Question

If a mixture of 0.482 mol $N_2$ and 0.933 mol of $O_2$ is placed in a 10 L reaction vessel and allowed to form $N_{2}O$ at a temperature for which $K_C=2.0\times {10}^{-37}$. The composition of equilibrium mixture are :

• A. $N_2=0.482mol/L,O_2=0.0933mol/L,N_{2}O=6.6\times {10}^{-21}mol/L$
• B. $N_2=0.482mol/L,O_2=0.933mol/L,N_{2}O=6.6\times {10}^{-21}mol/L$
• C. $N_2=0.0482mol/L,O_2=0.0933mol/L,N_{2}O=6.6\times {10}^{-21}mol/L$
• D. $N_2=0.482mol/L,O_2=0.0931mol/L,N_{2}O=6.6\times {10}^{-21}mol/L$

Answer 1

Answer: (C)

$N_2=0.0482mol/L,O_2=0.0933mol/L,N_{2}O=6.6\times {10}^{-21}mol/L$

The equilibrium reaction is $2N_2\left(g\right)+O_2\left(g\right)\rightleftharpoons 2N_{2}O\left(g\right)$.
The initial number of moles of $N_2,O_2$ and $N_{2}O$ are $0.482$ mol, $0.933$ mol and $0$ mol respectively.
The volume is $10$ L, The equilibrium concentration of $N_2,O_2$ and $N_{2}O$ are $(0.0482-2x)M,(0.0933-x)M$ and $2xM$ respectively.
The expression for the equilibrium constant is $K_c=2\times {10}^{-37}=\frac{(2x{)}^2}{(0.0482-2x{)}^2\times (0.0933-x)}$
The value of $4K_c$ is small, hence the value of x is very small.
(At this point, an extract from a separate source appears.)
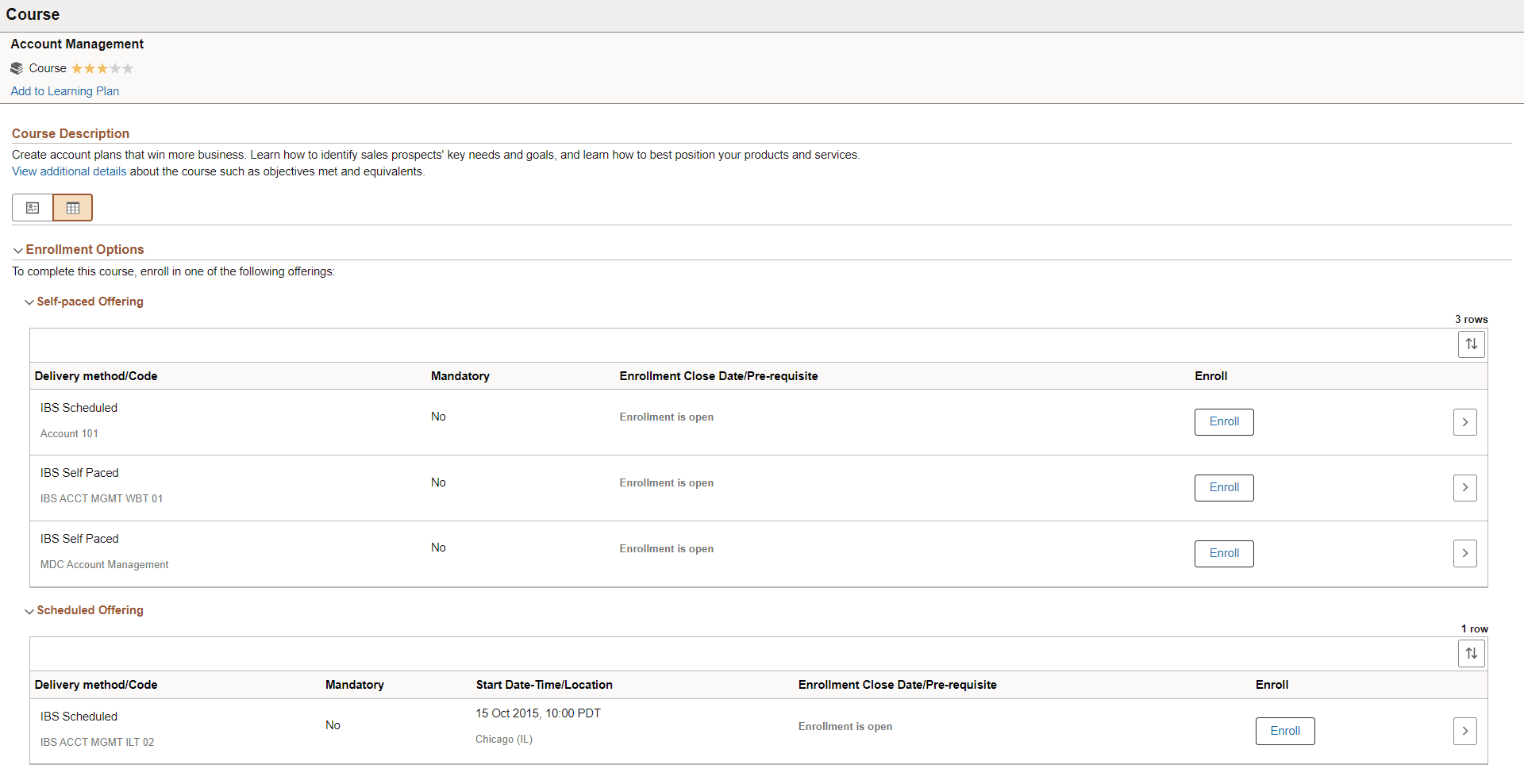The image size is (1524, 784).
Task: Open details chevron for MDC Account Management row
Action: [x=1464, y=553]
$0.0482-2x\simeq 0.0482$ and $0.0933-x\simeq 0.0933$.
The expression for the equilibrium constant becomes $K_c=2\times {10}^{-37}=\frac{4x^2}{{0.0482}^2\times 0.0933}$.
Thus, $x=3.3\times {10}^{-21}$.
Hence, $\therefore \left[N_{2}O\right]=2x=6.6\times {10}^{-21}$.
The equilibrium concentrations are $\left[N_2\right]\simeq 0.0482M;\left[O_2\right]=0.0993M$.